Warning: This story contains strong language and concepts of death.
Breaks
Reaching down, I struggled to grab the remote. I was lying on a chesterfield sofa, the remote just out of reach. The fucking Druid had knocked it down.
I was a rather irritable young man, and The Druid was my cat.
I grabbed it, balanced, toppled, slid down. There was a soft thump. I rolled my eyes. I sat up and stared into empty space, my fingers moving in the usual fashion on the remote, a woman starting to speak in a matter-of-factly sort of way from above. I didn't even understand what she was saying.
My mind still does that now and again. Sort of, I don't know, slides out of reality.
Things came back into focus. The Druid walked around the corner of the sofa and the voices and sounds came wafting into my cerebral space once again. I shook myself. My eyes focused some more.
And didn't stop. My head started hurting. “Fuck,” I breathed, closed my eyes. My eyes and head began to relax. I felt The Druid brush up against my right thigh.
“If only you'd let me...”
There is always something new, they say, change is all-encumbering.
My eyes snapped open. I let out a short scream. “Bloody hell,” I swore, shock almost making my voice quiver. My mouth had spoken on it's own. The Druid meowed and cocked it's head at me, almost as if in question. I looked him in the eyes, tilted my head, too, and just as the thought that I actually really liked this cat began to form in my mind the beige dickhead shat on the carpet. “Oh come ON,” I shouted, “am I really that horrible to you?”
The little rascal really can't be controlled, even to this day. Hahah.
I got up, switched the channel to classical music and went and got ready for the day. Or well, night.
I worked at an old factory producing jars and drinking glasses and such, and because the machinery, so I was told, runs best if it operates continuously, there were night shifts. Not a lot of people worked there (the machinery did most of the work), and the night shift paid extra so there was not much speaking against it for me.
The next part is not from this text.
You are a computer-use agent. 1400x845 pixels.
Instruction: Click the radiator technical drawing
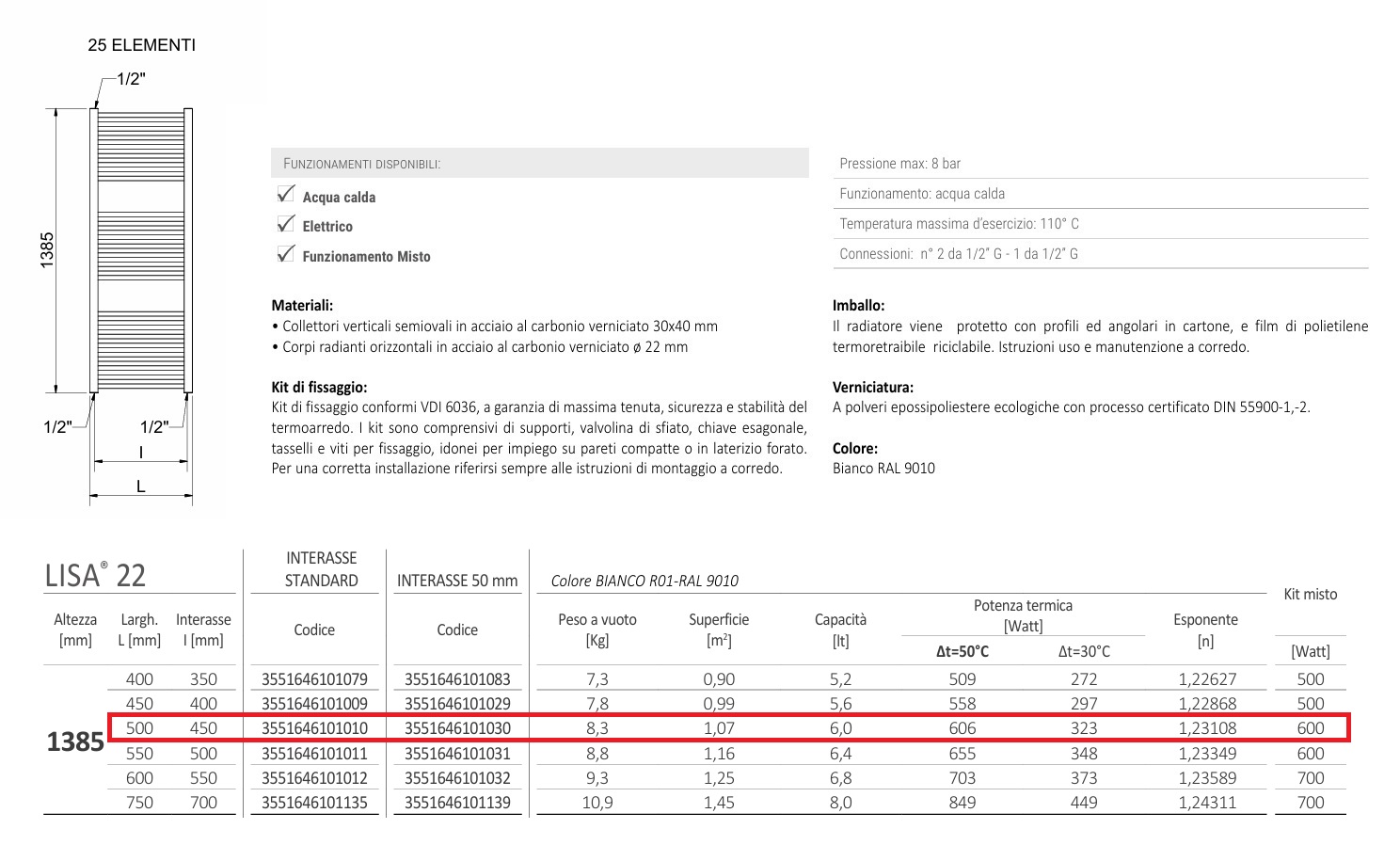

I unstuffed my bike from the closet near the apartment door, picked up my bag in which there was a bottle of water, a lunch-box, and a small packet of cat-treats I had forgotten to take out when I had gone to the vet the other day with The Druid, and made my tight way out of the building.
I cycled about 20 minutes to the factory, past the run-down buildings of the city outline and into a rather dark forest, with trodden tracks for cars no one ever saw and fireflies that seemed to live there all year long. Seeing them I was reminded of the lights of Angler-fish. Wasn't quite used to the way yet, I had only been working there a couple of weeks.
A thicket of trees, a particularly winding and climbing stretch and the factory and it's whirring lights reflecting eerily off of the steel plating of the building greeted me. There was no moon tonight, and the sun had already left the world.
Better a mindless job and no one to see and judge than a “good” job and the perils and quarrels and fluffy stuff of annoying, inconsiderate and not remotely fulfilling every day social life I used to think. I knew I was wrong. Deep down, anyway.
I parked my bike, nobody was gonna steal it, and slouched to the entrance of the factory.
Inside I turned right, then left and opened the second small locker on the left counting from the back. Everything looked the same. The building was concrete and steel plating, and the clothing matched it, even if it looked like it had once had life in it. I slipped into the onesie and put on an orange safety helmet. It seemed to glow in the dim lighting and make-up of this place. I stuffed my bag into the little box and went out through the doorway on the opposite side of where I had come from. The clicking and whirring, the clunking and heaving of heavy machinery grew louder as I marched through the place with a slight scowl I wore on my face at most times.
Sometimes I didn't even realize what I was doing, when I drifted off. Quite the predicament for any sort of standard social life, even if the occasional inattentiveness doesn't seem like much – people just assume you don't like them.
“I said good evening,” a stern older voice greeted me, ripped me from my thoughts.
“Hi,” I greeted, turning and looking up to the railings.
“Good seeing you, I thought you'd be late again,” my supervisor scoffed.
“Yeah well the Druid did shit on the carpet but luckily with time to spare.” I realized he didn't know that I had a cat.
“Uh huh.” He paused. “Well come on, I wanna knock off.”
I walked up the steps made of metal grating and sat down at the overseers desk. The stool creaked a lot more than it should've and sank a foot down. Always annoyed me.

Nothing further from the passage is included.